The store system occasionally frustrates by withholding needed duplicates for evolution. While this randomness fuels replayability, it can also create runs that feel doomed by poor offerings rather than poor decisions.


Longevity and Replay Value

As with most roguelites, replayability is central. Centipede Gun encourages experimentation through module variety and evolving mechanics. Trying out different thematic builds—burn-focused, projectile spam, poison stacking—changes the feel of runs dramatically.

However, the game lacks broader meta-progression systems that define genre heavyweights. There are fewer permanent unlocks or progression trees compared to larger roguelites. This keeps the focus tightly on individual runs but may reduce long-term retention for players who crave meta-layer advancement.

Still, for an indie project originally built by a solo developer, the mechanical density is impressive. The console launch breathes fresh life into the player base, and the accessible pick-up-and-play structure suits shorter sessions perfectly.


Where It Stumbles

Centipede Gun’s minimalist approach, while charming, can feel visually repetitive over extended play. Background variety is limited. Enemy aesthetics don’t evolve dramatically.

The absence of deeper narrative framing may also leave some players cold. This is a systems-first game, uninterested in lore or storytelling. Whether that’s a flaw depends entirely on what you’re looking for.

RNG-heavy shops can occasionally undermine strategic planning.
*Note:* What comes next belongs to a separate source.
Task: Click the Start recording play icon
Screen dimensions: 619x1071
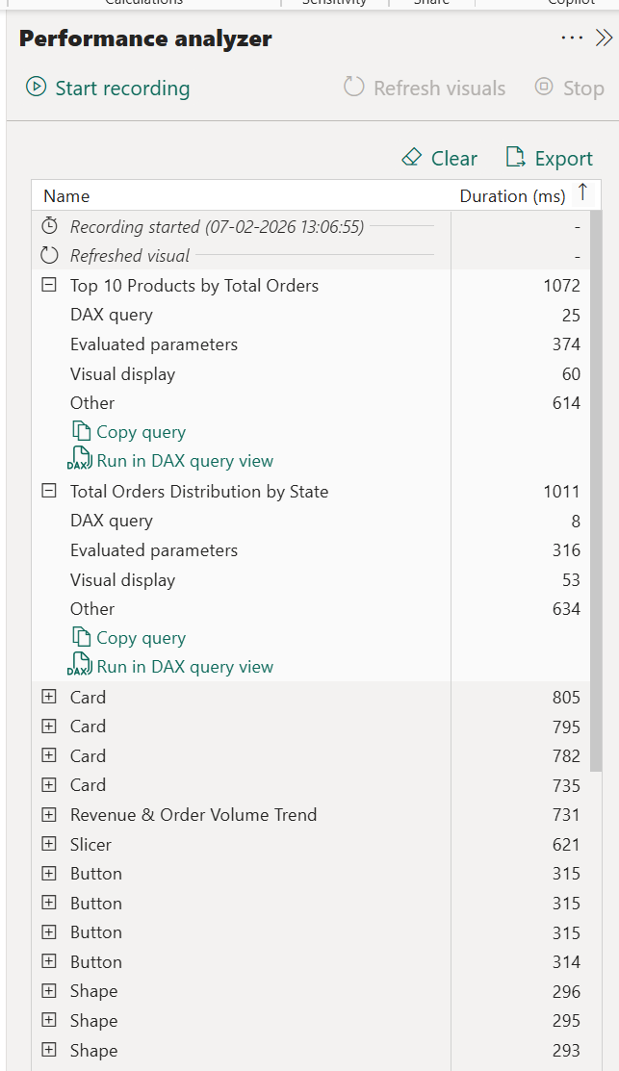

And without robust meta-progression, some may find motivation waning after dozens of runs.


Final Verdict

Centipede Gun is a focused, clever roguelite that understands exactly what it wants to be: a sandbox of chaotic creativity.

Its modular creature-building system is intuitive yet surprisingly deep. The automatic combat design shifts emphasis toward strategy and synergy, rewarding experimentation over reflexes. When builds align, the sense of power is exhilarating.

While it lacks the narrative ambition and meta-progression depth of larger genre competitors, its mechanical purity and pick-up-and-play accessibility give it a distinct identity. The console ports perform well, preserving the tight loop that made the original PC release a cult favorite.

For players who love theorycrafting, synergy hunting, and pushing systems to their breaking point, Centipede Gun is a rewarding playground.